Stored data:
__________

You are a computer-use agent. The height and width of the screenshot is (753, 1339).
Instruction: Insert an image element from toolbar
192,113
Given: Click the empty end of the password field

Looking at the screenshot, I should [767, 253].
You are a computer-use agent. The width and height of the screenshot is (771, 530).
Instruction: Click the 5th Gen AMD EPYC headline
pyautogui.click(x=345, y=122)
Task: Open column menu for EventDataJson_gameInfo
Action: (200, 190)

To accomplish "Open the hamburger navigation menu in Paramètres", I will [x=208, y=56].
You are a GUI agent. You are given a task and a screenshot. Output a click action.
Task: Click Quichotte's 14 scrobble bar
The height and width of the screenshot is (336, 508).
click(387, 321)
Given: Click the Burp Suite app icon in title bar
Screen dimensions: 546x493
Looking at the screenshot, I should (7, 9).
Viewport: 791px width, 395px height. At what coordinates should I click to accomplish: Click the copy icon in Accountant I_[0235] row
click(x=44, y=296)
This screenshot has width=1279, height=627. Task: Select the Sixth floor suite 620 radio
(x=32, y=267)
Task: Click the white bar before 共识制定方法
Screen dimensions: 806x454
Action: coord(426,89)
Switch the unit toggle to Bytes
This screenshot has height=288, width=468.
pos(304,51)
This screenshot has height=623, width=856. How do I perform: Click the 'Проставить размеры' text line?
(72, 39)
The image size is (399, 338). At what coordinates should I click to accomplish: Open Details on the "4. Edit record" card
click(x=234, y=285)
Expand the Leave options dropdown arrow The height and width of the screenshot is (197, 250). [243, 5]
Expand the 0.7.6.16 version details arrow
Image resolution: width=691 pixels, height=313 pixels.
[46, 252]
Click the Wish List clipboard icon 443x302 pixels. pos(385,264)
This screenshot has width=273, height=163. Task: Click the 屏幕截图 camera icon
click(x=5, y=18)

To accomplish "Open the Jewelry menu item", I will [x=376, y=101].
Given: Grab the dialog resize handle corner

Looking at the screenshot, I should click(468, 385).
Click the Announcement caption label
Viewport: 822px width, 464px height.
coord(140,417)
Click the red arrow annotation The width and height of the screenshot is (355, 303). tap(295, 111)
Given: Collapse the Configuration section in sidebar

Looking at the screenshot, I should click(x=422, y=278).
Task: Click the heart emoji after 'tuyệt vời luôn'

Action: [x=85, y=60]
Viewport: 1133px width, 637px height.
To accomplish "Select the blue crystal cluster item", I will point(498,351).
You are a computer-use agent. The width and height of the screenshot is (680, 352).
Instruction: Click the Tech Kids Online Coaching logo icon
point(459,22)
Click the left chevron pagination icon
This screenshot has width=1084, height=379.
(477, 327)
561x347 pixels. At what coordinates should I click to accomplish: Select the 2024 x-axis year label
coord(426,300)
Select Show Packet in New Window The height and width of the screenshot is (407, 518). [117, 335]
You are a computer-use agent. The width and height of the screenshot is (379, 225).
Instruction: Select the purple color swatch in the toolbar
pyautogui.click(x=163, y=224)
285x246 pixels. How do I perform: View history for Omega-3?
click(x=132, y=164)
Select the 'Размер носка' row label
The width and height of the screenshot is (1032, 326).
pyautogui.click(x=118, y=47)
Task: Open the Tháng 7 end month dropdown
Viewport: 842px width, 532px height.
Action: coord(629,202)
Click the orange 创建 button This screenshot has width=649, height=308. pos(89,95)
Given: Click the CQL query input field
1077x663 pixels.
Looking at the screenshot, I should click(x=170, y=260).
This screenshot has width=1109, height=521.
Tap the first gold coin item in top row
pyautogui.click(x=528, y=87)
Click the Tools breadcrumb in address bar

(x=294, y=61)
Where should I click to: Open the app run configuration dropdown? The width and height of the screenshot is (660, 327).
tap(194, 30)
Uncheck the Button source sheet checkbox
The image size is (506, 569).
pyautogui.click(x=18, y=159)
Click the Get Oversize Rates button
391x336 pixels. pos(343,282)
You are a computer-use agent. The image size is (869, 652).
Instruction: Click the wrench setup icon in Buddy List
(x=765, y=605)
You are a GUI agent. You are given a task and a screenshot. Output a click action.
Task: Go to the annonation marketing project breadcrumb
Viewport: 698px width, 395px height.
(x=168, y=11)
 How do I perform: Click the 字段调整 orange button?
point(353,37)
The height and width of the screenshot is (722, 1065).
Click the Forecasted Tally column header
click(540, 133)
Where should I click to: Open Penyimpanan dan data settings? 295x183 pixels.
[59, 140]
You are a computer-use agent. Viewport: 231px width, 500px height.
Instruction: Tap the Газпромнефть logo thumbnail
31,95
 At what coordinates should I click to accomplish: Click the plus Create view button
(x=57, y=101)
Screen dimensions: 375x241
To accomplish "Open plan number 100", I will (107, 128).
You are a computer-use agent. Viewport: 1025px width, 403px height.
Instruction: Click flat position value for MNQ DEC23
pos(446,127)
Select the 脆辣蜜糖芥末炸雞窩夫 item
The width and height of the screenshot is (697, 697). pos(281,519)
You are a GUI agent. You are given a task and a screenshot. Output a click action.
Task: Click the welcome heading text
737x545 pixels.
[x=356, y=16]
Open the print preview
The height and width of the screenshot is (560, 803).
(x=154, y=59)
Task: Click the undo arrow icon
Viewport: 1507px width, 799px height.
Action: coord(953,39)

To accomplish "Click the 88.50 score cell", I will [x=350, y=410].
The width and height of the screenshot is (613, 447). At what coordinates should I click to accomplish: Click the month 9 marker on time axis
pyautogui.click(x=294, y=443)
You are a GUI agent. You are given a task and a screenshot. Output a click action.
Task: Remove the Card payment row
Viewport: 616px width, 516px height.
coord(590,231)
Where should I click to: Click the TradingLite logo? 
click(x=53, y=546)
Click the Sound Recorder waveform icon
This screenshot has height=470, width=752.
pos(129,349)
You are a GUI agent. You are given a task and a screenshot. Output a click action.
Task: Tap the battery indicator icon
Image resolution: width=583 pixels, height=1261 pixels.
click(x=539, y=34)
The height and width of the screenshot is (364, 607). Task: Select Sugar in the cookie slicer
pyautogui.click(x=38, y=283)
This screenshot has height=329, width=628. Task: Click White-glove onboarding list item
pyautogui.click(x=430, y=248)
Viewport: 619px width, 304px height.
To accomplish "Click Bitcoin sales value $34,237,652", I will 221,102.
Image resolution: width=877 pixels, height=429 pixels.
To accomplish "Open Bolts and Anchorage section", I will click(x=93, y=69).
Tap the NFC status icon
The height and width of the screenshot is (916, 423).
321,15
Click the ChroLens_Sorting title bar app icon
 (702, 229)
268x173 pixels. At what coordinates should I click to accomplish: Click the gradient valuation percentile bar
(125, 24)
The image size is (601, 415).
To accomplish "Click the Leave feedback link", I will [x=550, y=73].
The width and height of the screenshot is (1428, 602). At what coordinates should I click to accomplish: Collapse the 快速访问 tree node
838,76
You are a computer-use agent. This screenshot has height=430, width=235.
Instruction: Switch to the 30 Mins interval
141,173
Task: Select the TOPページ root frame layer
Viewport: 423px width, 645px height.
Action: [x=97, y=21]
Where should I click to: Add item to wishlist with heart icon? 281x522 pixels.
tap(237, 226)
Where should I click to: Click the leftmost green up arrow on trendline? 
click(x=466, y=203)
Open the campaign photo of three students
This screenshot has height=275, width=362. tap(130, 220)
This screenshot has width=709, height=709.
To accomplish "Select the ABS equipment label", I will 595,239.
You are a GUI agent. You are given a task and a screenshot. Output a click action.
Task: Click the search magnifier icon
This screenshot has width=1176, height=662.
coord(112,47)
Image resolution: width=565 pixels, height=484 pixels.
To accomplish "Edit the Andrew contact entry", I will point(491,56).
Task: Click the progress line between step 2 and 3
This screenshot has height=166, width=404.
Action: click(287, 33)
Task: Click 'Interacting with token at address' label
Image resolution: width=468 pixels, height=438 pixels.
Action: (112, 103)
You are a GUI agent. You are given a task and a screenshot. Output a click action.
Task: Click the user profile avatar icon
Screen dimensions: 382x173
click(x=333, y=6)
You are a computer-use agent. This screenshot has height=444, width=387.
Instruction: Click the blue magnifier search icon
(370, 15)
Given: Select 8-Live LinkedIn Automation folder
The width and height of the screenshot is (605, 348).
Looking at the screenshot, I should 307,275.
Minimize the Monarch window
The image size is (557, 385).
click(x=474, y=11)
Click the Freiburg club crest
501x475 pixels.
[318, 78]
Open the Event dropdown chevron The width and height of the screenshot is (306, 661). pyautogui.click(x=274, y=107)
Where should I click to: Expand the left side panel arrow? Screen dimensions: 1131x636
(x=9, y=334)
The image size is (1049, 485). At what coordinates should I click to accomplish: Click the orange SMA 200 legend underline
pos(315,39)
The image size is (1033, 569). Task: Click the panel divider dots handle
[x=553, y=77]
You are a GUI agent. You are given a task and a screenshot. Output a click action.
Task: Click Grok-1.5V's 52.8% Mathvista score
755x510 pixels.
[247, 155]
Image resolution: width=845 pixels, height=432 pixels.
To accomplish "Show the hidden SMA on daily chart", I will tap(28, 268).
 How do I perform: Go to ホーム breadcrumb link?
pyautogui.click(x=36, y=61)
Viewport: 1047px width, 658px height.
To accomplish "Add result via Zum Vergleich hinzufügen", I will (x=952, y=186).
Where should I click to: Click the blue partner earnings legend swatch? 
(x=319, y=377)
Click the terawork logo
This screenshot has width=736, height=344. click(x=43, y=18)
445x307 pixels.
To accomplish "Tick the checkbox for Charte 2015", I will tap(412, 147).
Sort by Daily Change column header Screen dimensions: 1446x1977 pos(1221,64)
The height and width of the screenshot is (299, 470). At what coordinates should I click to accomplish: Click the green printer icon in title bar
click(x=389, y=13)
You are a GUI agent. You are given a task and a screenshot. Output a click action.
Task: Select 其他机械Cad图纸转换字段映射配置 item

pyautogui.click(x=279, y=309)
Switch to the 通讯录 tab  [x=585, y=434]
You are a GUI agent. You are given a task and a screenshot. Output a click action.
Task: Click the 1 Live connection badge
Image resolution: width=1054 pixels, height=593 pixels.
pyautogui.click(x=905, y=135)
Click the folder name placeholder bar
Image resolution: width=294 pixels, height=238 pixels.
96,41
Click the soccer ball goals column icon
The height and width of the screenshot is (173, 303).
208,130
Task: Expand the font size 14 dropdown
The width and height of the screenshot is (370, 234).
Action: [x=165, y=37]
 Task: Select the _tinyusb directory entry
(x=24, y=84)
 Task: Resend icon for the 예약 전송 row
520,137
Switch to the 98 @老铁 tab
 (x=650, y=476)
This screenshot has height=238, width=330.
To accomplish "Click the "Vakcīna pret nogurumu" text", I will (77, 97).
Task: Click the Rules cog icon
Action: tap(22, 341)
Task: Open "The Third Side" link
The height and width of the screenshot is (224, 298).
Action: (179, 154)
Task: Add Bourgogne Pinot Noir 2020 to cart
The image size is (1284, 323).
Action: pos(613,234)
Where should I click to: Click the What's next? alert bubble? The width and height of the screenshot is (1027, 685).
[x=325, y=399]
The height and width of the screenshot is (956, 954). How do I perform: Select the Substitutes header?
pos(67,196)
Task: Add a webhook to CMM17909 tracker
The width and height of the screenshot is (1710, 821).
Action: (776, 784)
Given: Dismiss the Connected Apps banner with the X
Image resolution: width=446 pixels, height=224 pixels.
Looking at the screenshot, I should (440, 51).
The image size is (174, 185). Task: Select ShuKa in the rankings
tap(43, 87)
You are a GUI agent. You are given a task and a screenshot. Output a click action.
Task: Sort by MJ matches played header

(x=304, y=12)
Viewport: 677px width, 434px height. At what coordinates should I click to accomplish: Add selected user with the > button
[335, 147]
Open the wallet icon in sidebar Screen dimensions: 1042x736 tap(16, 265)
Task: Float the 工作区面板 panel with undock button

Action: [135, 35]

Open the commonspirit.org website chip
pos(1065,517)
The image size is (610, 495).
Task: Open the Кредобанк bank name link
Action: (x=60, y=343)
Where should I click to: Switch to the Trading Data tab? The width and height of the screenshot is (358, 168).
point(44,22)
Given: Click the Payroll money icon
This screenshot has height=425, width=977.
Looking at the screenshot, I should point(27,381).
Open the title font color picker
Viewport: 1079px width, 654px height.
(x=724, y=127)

__________

Exercise objective - Print, from the entries above, the line with "Click the folder name placeholder bar", the line with "This screenshot has height=238, width=330." and all lines between them, exactly and with nothing else.

Task solution -
Click the folder name placeholder bar
Image resolution: width=294 pixels, height=238 pixels.
96,41
Click the soccer ball goals column icon
The height and width of the screenshot is (173, 303).
208,130
Task: Expand the font size 14 dropdown
The width and height of the screenshot is (370, 234).
Action: [x=165, y=37]
 Task: Select the _tinyusb directory entry
(x=24, y=84)
 Task: Resend icon for the 예약 전송 row
520,137
Switch to the 98 @老铁 tab
 (x=650, y=476)
This screenshot has height=238, width=330.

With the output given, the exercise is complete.